**Stated task**
Count the lines of the records below that contain the string "text". State only the number.

** Start Recorded information **

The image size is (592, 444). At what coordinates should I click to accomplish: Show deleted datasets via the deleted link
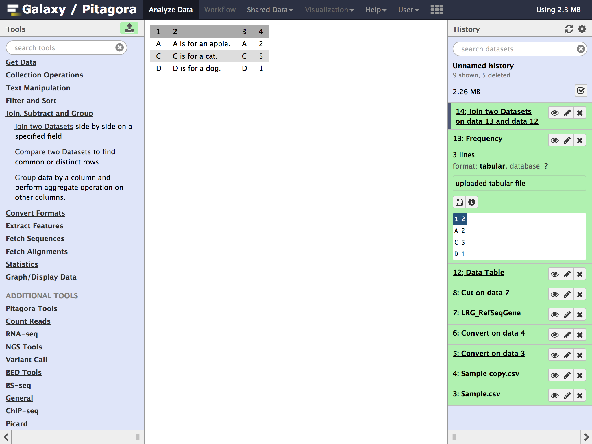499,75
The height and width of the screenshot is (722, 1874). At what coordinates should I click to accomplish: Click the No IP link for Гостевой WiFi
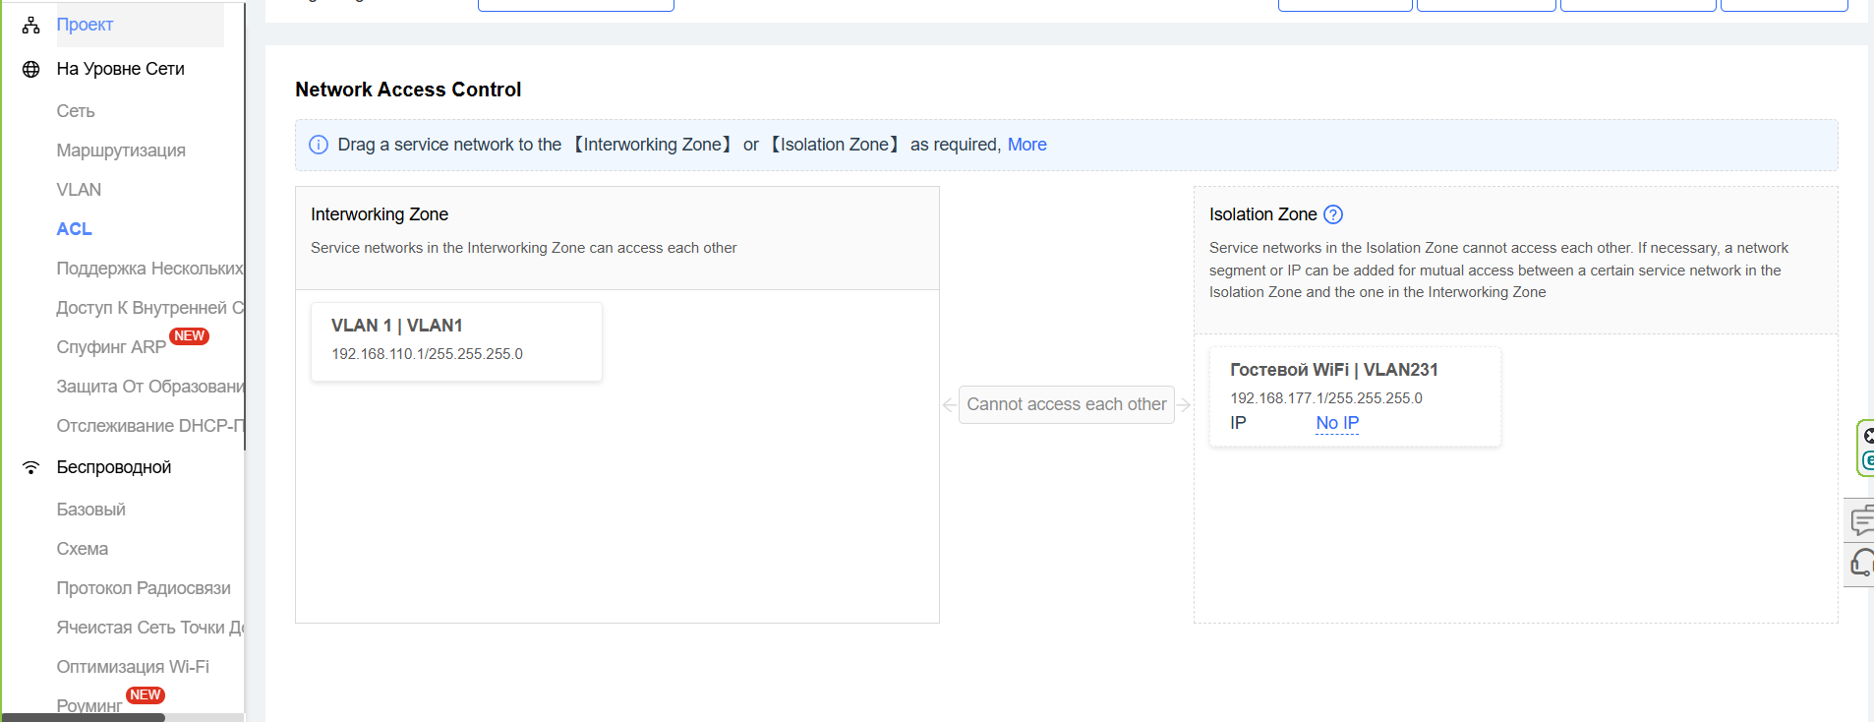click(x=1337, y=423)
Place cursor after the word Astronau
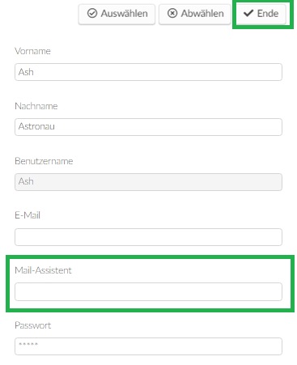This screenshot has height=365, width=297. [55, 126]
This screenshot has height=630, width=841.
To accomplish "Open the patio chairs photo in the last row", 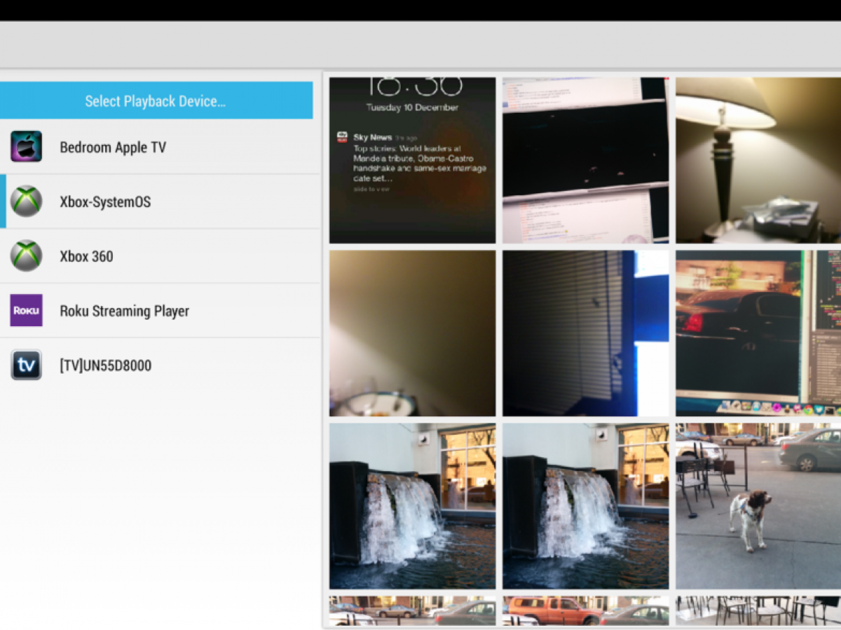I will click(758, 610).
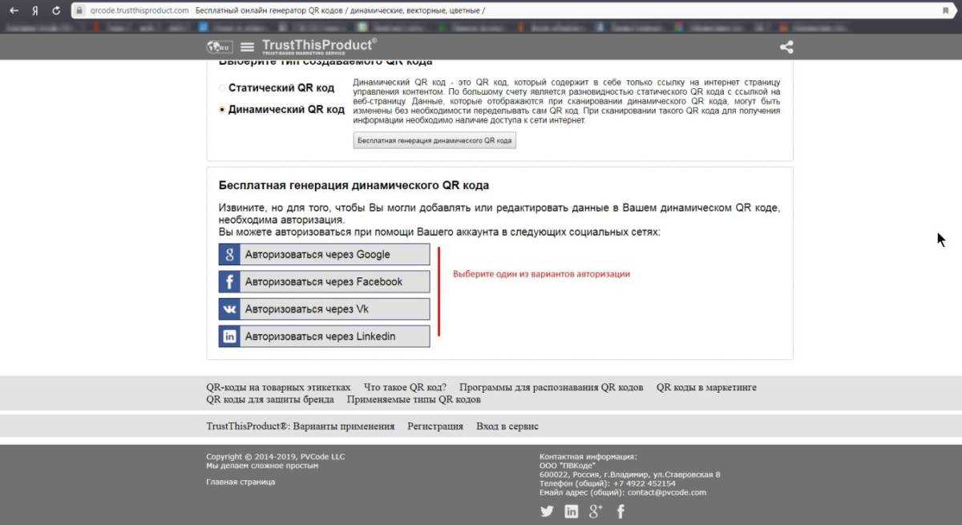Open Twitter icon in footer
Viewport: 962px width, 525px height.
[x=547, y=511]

** End Recorded information **
** Start Recorded information **

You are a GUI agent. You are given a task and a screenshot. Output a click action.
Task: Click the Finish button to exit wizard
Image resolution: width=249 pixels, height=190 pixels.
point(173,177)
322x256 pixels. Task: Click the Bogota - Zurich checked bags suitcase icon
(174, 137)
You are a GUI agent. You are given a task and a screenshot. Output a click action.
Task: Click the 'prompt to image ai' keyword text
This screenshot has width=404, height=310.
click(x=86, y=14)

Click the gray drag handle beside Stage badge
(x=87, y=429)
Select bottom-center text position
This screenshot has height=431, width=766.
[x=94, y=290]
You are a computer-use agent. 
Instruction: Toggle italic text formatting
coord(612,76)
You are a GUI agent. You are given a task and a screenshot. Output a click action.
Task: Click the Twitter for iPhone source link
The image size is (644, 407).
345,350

** End Recorded information **

**Exercise solution**
3